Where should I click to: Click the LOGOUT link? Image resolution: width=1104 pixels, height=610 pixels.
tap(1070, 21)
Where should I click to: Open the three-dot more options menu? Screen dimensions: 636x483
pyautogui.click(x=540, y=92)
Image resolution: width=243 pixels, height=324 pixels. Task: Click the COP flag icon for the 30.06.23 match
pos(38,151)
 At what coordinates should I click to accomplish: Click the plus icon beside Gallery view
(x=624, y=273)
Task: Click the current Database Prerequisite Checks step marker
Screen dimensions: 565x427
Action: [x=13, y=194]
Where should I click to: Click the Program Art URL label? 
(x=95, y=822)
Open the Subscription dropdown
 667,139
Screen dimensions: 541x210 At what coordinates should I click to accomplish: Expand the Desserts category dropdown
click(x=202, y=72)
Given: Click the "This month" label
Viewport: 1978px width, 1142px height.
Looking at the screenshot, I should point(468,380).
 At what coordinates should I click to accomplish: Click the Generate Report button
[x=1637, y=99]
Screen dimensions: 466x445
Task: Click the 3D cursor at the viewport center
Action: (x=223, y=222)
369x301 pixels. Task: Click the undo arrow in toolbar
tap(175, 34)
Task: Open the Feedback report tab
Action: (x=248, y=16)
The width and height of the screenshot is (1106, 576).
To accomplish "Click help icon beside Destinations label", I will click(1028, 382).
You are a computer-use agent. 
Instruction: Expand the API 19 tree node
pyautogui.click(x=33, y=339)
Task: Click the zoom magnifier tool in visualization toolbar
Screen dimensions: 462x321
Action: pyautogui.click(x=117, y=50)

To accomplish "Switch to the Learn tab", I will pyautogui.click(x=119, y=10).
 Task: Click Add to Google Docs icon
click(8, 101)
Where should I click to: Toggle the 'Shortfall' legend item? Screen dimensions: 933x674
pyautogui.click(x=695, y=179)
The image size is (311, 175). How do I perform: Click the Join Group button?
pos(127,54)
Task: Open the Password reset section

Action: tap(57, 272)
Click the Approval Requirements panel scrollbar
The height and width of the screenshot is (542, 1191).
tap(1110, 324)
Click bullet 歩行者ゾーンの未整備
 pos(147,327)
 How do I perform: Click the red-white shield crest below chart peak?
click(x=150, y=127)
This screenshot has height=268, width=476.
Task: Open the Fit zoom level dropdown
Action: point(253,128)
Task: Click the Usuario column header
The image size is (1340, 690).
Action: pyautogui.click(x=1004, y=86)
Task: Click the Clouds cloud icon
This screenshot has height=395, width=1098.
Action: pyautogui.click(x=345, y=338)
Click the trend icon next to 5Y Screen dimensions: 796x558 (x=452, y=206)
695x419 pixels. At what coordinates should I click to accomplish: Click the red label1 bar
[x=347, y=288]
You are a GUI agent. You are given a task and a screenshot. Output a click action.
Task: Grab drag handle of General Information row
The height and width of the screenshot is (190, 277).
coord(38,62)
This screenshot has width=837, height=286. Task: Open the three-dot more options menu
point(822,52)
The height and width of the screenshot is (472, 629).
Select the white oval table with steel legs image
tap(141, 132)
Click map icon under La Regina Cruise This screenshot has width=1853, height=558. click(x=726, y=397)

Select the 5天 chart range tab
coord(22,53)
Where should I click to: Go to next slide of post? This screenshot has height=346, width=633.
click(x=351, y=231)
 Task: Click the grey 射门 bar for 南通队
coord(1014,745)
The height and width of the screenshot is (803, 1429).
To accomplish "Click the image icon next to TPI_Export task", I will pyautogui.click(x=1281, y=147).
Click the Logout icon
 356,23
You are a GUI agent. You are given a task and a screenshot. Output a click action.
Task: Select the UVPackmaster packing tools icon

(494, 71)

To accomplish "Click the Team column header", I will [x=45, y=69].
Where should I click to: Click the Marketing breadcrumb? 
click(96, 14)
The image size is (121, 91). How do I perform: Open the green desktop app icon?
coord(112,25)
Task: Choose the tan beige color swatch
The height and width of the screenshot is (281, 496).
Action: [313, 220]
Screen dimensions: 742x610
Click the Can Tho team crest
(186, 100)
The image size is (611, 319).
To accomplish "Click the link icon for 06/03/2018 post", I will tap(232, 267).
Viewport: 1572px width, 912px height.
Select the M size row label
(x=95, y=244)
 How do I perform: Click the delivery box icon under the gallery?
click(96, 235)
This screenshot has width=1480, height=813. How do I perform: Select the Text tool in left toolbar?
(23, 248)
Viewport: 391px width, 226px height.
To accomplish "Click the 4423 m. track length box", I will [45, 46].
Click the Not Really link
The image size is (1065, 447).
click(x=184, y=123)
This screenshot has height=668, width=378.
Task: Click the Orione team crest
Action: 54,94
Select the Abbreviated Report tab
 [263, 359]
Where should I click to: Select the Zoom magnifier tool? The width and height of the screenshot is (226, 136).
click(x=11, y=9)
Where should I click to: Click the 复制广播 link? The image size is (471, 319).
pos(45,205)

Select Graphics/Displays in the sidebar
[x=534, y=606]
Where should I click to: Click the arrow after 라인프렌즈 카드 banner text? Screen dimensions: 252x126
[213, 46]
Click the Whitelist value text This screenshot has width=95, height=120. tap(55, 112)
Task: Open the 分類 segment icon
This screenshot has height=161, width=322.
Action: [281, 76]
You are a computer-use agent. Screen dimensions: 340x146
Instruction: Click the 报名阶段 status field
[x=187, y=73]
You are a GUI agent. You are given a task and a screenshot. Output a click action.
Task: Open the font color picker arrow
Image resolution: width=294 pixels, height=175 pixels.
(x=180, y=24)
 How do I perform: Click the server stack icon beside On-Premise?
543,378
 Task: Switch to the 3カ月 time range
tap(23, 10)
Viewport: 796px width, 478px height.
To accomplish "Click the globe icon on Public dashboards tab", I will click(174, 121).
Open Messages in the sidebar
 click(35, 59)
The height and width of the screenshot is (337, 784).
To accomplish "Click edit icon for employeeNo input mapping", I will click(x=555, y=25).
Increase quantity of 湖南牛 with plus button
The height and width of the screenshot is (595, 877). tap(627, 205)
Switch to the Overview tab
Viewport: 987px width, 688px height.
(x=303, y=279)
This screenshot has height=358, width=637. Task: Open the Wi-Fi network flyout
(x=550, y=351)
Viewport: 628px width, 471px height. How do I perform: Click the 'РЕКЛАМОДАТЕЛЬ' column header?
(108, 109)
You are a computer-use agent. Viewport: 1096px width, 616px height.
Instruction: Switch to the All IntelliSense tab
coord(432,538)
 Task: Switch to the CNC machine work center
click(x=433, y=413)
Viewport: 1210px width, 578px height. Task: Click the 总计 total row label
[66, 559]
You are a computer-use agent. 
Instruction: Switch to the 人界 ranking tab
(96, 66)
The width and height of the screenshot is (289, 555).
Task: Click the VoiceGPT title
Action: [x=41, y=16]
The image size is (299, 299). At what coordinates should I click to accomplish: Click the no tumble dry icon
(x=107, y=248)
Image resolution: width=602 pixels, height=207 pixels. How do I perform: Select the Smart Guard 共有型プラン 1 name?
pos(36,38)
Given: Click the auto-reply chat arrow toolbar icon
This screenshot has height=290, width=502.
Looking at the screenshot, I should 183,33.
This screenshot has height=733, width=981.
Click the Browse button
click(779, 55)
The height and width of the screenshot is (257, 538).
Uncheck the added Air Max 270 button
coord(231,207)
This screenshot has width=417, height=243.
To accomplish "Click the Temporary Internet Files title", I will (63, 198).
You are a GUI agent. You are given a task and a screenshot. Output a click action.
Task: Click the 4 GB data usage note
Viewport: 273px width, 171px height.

*-*-*

**Task prompt:**
Retype the records above so that nothing differs from the original.

**Your response:**
Where should I click to: Click the LOGOUT link? Image resolution: width=1104 pixels, height=610 pixels.
tap(1070, 21)
Where should I click to: Open the three-dot more options menu? Screen dimensions: 636x483
pyautogui.click(x=540, y=92)
Image resolution: width=243 pixels, height=324 pixels. Task: Click the COP flag icon for the 30.06.23 match
pos(38,151)
 At what coordinates should I click to accomplish: Click the plus icon beside Gallery view
(x=624, y=273)
Task: Click the current Database Prerequisite Checks step marker
Screen dimensions: 565x427
Action: [x=13, y=194]
Where should I click to: Click the Program Art URL label? 
(x=95, y=822)
Open the Subscription dropdown
 667,139
Screen dimensions: 541x210 At what coordinates should I click to accomplish: Expand the Desserts category dropdown
click(x=202, y=72)
Given: Click the "This month" label
Viewport: 1978px width, 1142px height.
Looking at the screenshot, I should point(468,380).
 At what coordinates should I click to accomplish: Click the Generate Report button
[x=1637, y=99]
Screen dimensions: 466x445
Task: Click the 3D cursor at the viewport center
Action: (x=223, y=222)
369x301 pixels. Task: Click the undo arrow in toolbar
tap(175, 34)
Task: Open the Feedback report tab
Action: (x=248, y=16)
The width and height of the screenshot is (1106, 576).
To accomplish "Click help icon beside Destinations label", I will click(1028, 382).
You are a computer-use agent. 
Instruction: Expand the API 19 tree node
pyautogui.click(x=33, y=339)
Task: Click the zoom magnifier tool in visualization toolbar
Screen dimensions: 462x321
Action: pyautogui.click(x=117, y=50)

To accomplish "Switch to the Learn tab", I will pyautogui.click(x=119, y=10).
 Task: Click Add to Google Docs icon
click(8, 101)
Where should I click to: Toggle the 'Shortfall' legend item? Screen dimensions: 933x674
pyautogui.click(x=695, y=179)
The image size is (311, 175). How do I perform: Click the Join Group button?
pos(127,54)
Task: Open the Password reset section

Action: tap(57, 272)
Click the Approval Requirements panel scrollbar
The height and width of the screenshot is (542, 1191).
tap(1110, 324)
Click bullet 歩行者ゾーンの未整備
 pos(147,327)
 How do I perform: Click the red-white shield crest below chart peak?
click(x=150, y=127)
This screenshot has height=268, width=476.
Task: Open the Fit zoom level dropdown
Action: point(253,128)
Task: Click the Usuario column header
The image size is (1340, 690).
Action: pyautogui.click(x=1004, y=86)
Task: Click the Clouds cloud icon
This screenshot has height=395, width=1098.
Action: pyautogui.click(x=345, y=338)
Click the trend icon next to 5Y Screen dimensions: 796x558 (x=452, y=206)
695x419 pixels. At what coordinates should I click to accomplish: Click the red label1 bar
[x=347, y=288]
You are a GUI agent. You are given a task and a screenshot. Output a click action.
Task: Grab drag handle of General Information row
The height and width of the screenshot is (190, 277).
coord(38,62)
This screenshot has width=837, height=286. Task: Open the three-dot more options menu
point(822,52)
The height and width of the screenshot is (472, 629).
Select the white oval table with steel legs image
tap(141, 132)
Click map icon under La Regina Cruise This screenshot has width=1853, height=558. click(x=726, y=397)

Select the 5天 chart range tab
coord(22,53)
Where should I click to: Go to next slide of post? This screenshot has height=346, width=633.
click(x=351, y=231)
 Task: Click the grey 射门 bar for 南通队
coord(1014,745)
The height and width of the screenshot is (803, 1429).
To accomplish "Click the image icon next to TPI_Export task", I will pyautogui.click(x=1281, y=147).
Click the Logout icon
 356,23
You are a GUI agent. You are given a task and a screenshot. Output a click action.
Task: Select the UVPackmaster packing tools icon

(494, 71)

To accomplish "Click the Team column header", I will [x=45, y=69].
Where should I click to: Click the Marketing breadcrumb? 
click(96, 14)
The image size is (121, 91). How do I perform: Open the green desktop app icon?
coord(112,25)
Task: Choose the tan beige color swatch
The height and width of the screenshot is (281, 496).
Action: [313, 220]
Screen dimensions: 742x610
Click the Can Tho team crest
(186, 100)
The image size is (611, 319).
To accomplish "Click the link icon for 06/03/2018 post", I will tap(232, 267).
Viewport: 1572px width, 912px height.
Select the M size row label
(x=95, y=244)
 How do I perform: Click the delivery box icon under the gallery?
click(96, 235)
This screenshot has width=1480, height=813. How do I perform: Select the Text tool in left toolbar?
(23, 248)
Viewport: 391px width, 226px height.
To accomplish "Click the 4423 m. track length box", I will [45, 46].
Click the Not Really link
The image size is (1065, 447).
click(x=184, y=123)
This screenshot has height=668, width=378.
Task: Click the Orione team crest
Action: 54,94
Select the Abbreviated Report tab
 [263, 359]
Where should I click to: Select the Zoom magnifier tool? The width and height of the screenshot is (226, 136).
click(x=11, y=9)
Where should I click to: Click the 复制广播 link? The image size is (471, 319).
pos(45,205)

Select Graphics/Displays in the sidebar
[x=534, y=606]
Where should I click to: Click the arrow after 라인프렌즈 카드 banner text? Screen dimensions: 252x126
[213, 46]
Click the Whitelist value text This screenshot has width=95, height=120. tap(55, 112)
Task: Open the 分類 segment icon
This screenshot has height=161, width=322.
Action: [281, 76]
You are a computer-use agent. Screen dimensions: 340x146
Instruction: Click the 报名阶段 status field
[x=187, y=73]
You are a GUI agent. You are given a task and a screenshot. Output a click action.
Task: Open the font color picker arrow
Image resolution: width=294 pixels, height=175 pixels.
(x=180, y=24)
 How do I perform: Click the server stack icon beside On-Premise?
543,378
 Task: Switch to the 3カ月 time range
tap(23, 10)
Viewport: 796px width, 478px height.
To accomplish "Click the globe icon on Public dashboards tab", I will click(174, 121).
Open Messages in the sidebar
 click(35, 59)
The height and width of the screenshot is (337, 784).
To accomplish "Click edit icon for employeeNo input mapping", I will click(x=555, y=25).
Increase quantity of 湖南牛 with plus button
The height and width of the screenshot is (595, 877). tap(627, 205)
Switch to the Overview tab
Viewport: 987px width, 688px height.
(x=303, y=279)
This screenshot has height=358, width=637. Task: Open the Wi-Fi network flyout
(x=550, y=351)
Viewport: 628px width, 471px height. How do I perform: Click the 'РЕКЛАМОДАТЕЛЬ' column header?
(108, 109)
You are a computer-use agent. Viewport: 1096px width, 616px height.
Instruction: Switch to the All IntelliSense tab
coord(432,538)
 Task: Switch to the CNC machine work center
click(x=433, y=413)
Viewport: 1210px width, 578px height. Task: Click the 总计 total row label
[66, 559]
You are a computer-use agent. 
Instruction: Switch to the 人界 ranking tab
(96, 66)
The width and height of the screenshot is (289, 555).
Task: Click the VoiceGPT title
Action: [x=41, y=16]
The image size is (299, 299). At what coordinates should I click to accomplish: Click the no tumble dry icon
(x=107, y=248)
Image resolution: width=602 pixels, height=207 pixels. How do I perform: Select the Smart Guard 共有型プラン 1 name?
pos(36,38)
Given: Click the auto-reply chat arrow toolbar icon
This screenshot has height=290, width=502.
Looking at the screenshot, I should 183,33.
This screenshot has height=733, width=981.
Click the Browse button
click(779, 55)
The height and width of the screenshot is (257, 538).
Uncheck the added Air Max 270 button
coord(231,207)
This screenshot has width=417, height=243.
To accomplish "Click the Temporary Internet Files title", I will (63, 198).
You are a GUI agent. You are given a task and a screenshot. Output a click action.
Task: Click the 4 GB data usage note
Viewport: 273px width, 171px height.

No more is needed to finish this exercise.